==== Données fournies
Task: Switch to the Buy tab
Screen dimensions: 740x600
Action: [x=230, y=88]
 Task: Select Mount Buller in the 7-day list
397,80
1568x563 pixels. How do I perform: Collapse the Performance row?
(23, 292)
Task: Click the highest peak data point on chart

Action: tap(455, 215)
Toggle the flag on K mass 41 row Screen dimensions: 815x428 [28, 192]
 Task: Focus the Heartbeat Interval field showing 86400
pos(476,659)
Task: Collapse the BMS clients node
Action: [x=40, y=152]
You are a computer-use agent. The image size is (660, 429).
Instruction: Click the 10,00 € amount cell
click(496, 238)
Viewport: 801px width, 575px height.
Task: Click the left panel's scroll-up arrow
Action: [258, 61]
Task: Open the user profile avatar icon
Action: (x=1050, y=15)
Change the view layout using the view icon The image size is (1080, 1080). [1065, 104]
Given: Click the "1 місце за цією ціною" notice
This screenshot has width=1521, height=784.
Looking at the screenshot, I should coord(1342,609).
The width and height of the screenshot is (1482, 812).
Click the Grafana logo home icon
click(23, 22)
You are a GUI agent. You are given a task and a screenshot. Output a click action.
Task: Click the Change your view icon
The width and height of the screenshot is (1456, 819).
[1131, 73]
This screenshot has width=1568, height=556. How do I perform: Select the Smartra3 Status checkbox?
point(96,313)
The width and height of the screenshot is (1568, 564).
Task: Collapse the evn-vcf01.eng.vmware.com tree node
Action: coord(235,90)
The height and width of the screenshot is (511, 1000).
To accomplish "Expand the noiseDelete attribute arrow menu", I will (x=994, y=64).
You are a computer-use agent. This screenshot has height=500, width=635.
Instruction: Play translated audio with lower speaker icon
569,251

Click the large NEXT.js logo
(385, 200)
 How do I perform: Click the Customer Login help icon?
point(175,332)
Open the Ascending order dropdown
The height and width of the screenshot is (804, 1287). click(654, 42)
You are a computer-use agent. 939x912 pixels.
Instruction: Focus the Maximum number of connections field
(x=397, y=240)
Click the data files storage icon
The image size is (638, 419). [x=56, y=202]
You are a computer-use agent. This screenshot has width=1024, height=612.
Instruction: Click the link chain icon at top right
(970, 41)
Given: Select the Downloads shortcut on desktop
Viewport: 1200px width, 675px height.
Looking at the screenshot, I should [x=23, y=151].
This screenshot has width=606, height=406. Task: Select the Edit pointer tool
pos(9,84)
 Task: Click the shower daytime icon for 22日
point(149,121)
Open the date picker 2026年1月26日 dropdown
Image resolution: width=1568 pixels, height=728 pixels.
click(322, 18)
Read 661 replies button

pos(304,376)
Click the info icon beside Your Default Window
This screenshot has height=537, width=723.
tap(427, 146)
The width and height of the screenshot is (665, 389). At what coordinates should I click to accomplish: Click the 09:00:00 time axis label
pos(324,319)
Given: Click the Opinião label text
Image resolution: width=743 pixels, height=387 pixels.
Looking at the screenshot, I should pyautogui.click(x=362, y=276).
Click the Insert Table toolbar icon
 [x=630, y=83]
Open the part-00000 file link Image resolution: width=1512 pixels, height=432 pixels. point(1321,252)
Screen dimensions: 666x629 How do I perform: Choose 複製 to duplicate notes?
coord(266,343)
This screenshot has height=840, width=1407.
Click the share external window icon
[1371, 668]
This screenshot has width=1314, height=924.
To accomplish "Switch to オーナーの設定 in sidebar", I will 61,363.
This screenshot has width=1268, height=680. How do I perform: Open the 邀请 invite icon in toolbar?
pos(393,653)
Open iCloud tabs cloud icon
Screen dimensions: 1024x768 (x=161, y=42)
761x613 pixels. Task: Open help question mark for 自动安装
========
### Consigne
Reproduisez à l'identique les lignes allant de celle qui contient « Given: Select the » à celle qui contient « tap(427, 146) », ces deux lignes comprises.

### Résultat obtenu
Given: Select the Downloads shortcut on desktop
Viewport: 1200px width, 675px height.
Looking at the screenshot, I should [x=23, y=151].
This screenshot has width=606, height=406. Task: Select the Edit pointer tool
pos(9,84)
 Task: Click the shower daytime icon for 22日
point(149,121)
Open the date picker 2026年1月26日 dropdown
Image resolution: width=1568 pixels, height=728 pixels.
click(322, 18)
Read 661 replies button

pos(304,376)
Click the info icon beside Your Default Window
This screenshot has height=537, width=723.
tap(427, 146)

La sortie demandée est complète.